Ben İstanbul’da doğdum, büyüdüm. Delicesine aşık oldum, terk edildim ve terk ettim. Tanımadığım insanlarla kavga ettiğim de oldu, sarıldığım, onlarla ağladığım da. Ama bu koca şehri, şehirlerin efendisini hiç bu kadar umudunu kaybetmiş, yaşama küs, özü sanki esir görmemiştim.

Şehrin esaretindeki halk, şehri mahkum etmişti kendine.

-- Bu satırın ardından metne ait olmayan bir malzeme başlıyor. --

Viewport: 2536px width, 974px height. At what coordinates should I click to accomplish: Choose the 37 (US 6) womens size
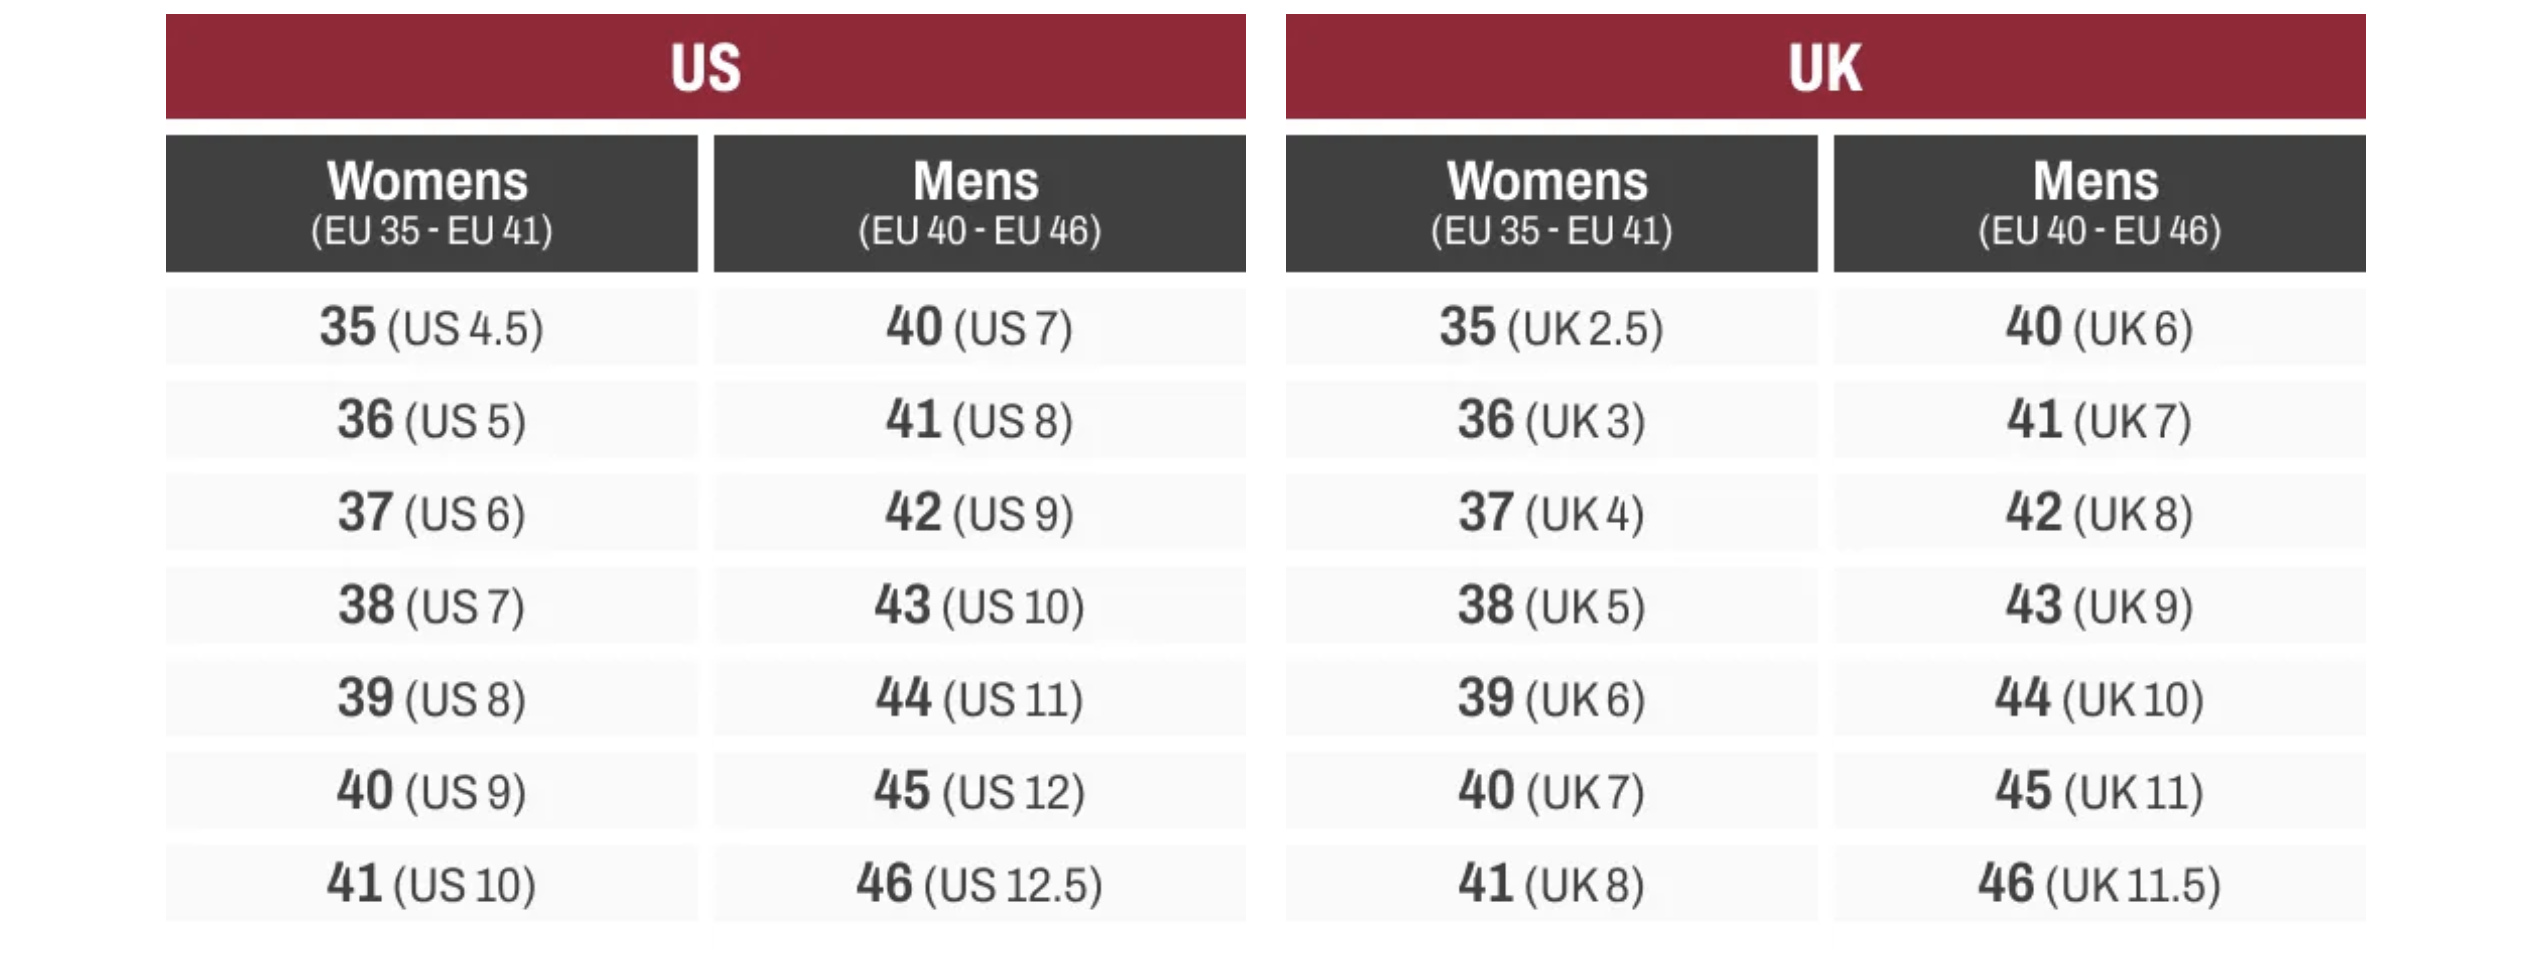click(431, 513)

Renkler hep koyuydu. İnsanların kıyafetleri ve yüzleri, oturdukları binalar, arkasında saklandıkları perdeler, tökezledikleri yokuşlar, itişerek bindikleri metrobüs ve tramvay, gazete okudukları meydan ve biçimsiz parklar, secdeye yattıkları camiler, balık tuttukları yamuk köprüler, denizin kendisi ve düş kurduklarını sandıkları gökyüzü, daha sayayım mı?

Ne olmuştu İstanbul’a böyle?

O masum çocuklar, bu insanlara, onlar da İstanbul’a dönüştüler.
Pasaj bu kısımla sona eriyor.